### Dataset entries
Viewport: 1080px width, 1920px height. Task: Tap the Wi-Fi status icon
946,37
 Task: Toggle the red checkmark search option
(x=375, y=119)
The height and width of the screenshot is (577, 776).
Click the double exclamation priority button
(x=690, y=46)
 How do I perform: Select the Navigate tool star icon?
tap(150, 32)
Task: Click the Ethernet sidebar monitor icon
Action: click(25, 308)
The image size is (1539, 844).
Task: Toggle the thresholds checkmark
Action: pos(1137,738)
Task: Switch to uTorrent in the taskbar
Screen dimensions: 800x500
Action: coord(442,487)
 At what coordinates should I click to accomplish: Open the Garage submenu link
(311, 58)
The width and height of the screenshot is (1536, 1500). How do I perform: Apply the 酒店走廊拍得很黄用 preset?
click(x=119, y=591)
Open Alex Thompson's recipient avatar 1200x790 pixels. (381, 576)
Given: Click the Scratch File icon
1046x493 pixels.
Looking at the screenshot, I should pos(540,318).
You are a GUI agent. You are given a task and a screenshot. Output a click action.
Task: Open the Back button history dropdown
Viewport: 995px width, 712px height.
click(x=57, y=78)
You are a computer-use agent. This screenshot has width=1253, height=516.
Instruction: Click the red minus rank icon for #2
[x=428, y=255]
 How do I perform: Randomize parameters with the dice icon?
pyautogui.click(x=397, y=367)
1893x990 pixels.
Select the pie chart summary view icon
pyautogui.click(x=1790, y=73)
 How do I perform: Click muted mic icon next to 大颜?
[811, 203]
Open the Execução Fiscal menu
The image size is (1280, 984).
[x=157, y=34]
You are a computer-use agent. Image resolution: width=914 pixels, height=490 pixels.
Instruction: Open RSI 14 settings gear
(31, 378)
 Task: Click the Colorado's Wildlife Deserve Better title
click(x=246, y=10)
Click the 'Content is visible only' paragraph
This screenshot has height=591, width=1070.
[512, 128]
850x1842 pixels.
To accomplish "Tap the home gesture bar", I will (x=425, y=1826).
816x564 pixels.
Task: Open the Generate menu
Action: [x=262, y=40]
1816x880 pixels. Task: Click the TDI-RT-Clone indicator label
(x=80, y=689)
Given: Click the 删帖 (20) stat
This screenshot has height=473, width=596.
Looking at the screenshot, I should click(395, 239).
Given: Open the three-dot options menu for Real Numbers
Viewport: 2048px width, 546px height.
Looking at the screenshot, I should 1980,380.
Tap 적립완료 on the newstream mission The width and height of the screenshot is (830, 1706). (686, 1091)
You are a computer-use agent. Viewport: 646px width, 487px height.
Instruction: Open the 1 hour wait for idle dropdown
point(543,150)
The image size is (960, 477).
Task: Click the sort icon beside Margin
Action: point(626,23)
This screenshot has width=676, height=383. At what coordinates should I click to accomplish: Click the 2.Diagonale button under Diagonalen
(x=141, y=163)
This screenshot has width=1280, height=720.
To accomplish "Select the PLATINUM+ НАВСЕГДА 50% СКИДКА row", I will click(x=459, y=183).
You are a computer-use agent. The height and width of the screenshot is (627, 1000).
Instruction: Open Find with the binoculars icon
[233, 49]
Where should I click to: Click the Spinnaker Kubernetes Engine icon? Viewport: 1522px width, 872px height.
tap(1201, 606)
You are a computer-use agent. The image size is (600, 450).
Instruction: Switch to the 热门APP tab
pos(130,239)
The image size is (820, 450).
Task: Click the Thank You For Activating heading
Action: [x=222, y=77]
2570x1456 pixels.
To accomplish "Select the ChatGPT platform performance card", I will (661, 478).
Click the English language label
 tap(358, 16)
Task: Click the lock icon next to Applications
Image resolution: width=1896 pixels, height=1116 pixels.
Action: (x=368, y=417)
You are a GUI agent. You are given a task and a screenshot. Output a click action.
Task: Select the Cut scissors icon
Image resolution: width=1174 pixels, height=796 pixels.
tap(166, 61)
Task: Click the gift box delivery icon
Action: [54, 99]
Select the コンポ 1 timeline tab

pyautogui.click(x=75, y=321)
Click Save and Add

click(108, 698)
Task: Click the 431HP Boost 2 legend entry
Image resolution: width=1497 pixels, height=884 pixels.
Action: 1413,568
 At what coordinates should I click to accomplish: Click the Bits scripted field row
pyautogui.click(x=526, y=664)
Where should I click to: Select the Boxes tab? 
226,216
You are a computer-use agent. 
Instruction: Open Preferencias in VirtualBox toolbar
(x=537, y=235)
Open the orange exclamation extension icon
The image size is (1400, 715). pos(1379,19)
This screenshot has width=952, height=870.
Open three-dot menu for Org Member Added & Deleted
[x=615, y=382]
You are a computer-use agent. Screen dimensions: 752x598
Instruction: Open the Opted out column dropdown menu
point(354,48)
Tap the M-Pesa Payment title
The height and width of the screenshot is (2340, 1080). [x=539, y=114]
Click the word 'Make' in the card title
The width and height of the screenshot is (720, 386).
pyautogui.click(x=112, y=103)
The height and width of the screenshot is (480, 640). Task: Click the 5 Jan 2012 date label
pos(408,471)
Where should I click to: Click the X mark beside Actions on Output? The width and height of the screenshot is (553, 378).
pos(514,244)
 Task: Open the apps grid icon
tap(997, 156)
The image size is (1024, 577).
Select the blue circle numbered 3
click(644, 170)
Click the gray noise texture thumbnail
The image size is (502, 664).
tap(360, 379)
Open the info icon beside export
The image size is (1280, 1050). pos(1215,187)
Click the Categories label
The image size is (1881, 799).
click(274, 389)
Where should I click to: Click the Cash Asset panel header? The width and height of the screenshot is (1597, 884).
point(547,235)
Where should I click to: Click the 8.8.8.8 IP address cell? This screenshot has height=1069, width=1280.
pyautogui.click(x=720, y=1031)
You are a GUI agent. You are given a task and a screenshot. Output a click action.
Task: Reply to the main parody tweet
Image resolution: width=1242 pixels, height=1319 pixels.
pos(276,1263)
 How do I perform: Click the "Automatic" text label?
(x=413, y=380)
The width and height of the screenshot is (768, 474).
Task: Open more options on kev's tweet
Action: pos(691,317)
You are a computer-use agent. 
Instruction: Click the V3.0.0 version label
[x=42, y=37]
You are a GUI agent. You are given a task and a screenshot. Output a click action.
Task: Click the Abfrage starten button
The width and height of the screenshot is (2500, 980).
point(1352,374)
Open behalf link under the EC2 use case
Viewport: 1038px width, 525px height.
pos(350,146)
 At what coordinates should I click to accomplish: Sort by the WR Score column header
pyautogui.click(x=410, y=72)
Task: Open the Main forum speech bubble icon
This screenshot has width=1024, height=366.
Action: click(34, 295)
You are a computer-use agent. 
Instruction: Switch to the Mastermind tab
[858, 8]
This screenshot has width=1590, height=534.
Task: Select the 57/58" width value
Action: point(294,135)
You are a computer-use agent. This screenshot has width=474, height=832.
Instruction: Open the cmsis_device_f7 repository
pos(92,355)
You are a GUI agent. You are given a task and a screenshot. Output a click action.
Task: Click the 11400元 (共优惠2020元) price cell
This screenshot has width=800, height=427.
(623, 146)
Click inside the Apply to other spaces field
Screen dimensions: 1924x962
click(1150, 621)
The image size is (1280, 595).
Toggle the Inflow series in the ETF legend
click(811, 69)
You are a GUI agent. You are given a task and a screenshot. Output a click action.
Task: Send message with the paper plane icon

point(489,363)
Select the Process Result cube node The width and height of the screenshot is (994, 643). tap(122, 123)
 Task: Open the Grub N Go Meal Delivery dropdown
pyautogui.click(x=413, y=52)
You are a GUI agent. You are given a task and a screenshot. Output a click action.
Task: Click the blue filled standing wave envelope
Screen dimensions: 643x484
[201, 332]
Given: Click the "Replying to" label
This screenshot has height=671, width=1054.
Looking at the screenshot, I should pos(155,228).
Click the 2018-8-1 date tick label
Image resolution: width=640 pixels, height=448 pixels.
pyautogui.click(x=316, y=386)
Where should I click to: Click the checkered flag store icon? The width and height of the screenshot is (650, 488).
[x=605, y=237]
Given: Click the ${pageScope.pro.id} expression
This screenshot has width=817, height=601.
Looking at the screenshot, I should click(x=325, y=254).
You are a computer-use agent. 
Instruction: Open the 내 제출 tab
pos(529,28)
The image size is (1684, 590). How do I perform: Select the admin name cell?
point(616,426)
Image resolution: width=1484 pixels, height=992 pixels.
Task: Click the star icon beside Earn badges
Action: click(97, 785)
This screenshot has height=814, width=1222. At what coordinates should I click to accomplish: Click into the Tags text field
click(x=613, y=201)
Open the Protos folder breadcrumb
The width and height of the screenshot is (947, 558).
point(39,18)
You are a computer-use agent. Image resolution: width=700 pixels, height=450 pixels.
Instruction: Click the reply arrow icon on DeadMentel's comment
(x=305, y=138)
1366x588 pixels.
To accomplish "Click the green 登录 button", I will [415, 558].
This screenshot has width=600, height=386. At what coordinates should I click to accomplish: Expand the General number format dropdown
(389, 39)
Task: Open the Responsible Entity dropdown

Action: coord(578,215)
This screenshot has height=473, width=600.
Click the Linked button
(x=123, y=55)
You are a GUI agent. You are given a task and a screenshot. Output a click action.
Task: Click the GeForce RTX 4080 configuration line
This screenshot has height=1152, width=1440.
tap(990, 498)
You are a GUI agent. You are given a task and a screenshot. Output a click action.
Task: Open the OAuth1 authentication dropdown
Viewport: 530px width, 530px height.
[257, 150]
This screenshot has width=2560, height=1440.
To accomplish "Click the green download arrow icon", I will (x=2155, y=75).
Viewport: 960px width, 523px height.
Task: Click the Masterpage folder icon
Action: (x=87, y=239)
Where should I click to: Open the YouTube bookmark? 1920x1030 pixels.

### PROBLEM REQUIREMENTS
Extract the lines above, from the first one through the one containing "Task: Open the Back button history dropdown", and return only those, unchanged.

### ANSWER BOX
Viewport: 1080px width, 1920px height. Task: Tap the Wi-Fi status icon
946,37
 Task: Toggle the red checkmark search option
(x=375, y=119)
The height and width of the screenshot is (577, 776).
Click the double exclamation priority button
(x=690, y=46)
 How do I perform: Select the Navigate tool star icon?
tap(150, 32)
Task: Click the Ethernet sidebar monitor icon
Action: click(25, 308)
The image size is (1539, 844).
Task: Toggle the thresholds checkmark
Action: pos(1137,738)
Task: Switch to uTorrent in the taskbar
Screen dimensions: 800x500
Action: coord(442,487)
 At what coordinates should I click to accomplish: Open the Garage submenu link
(311, 58)
The width and height of the screenshot is (1536, 1500). How do I perform: Apply the 酒店走廊拍得很黄用 preset?
click(x=119, y=591)
Open Alex Thompson's recipient avatar 1200x790 pixels. (381, 576)
Given: Click the Scratch File icon
1046x493 pixels.
Looking at the screenshot, I should pos(540,318).
You are a GUI agent. You are given a task and a screenshot. Output a click action.
Task: Open the Back button history dropdown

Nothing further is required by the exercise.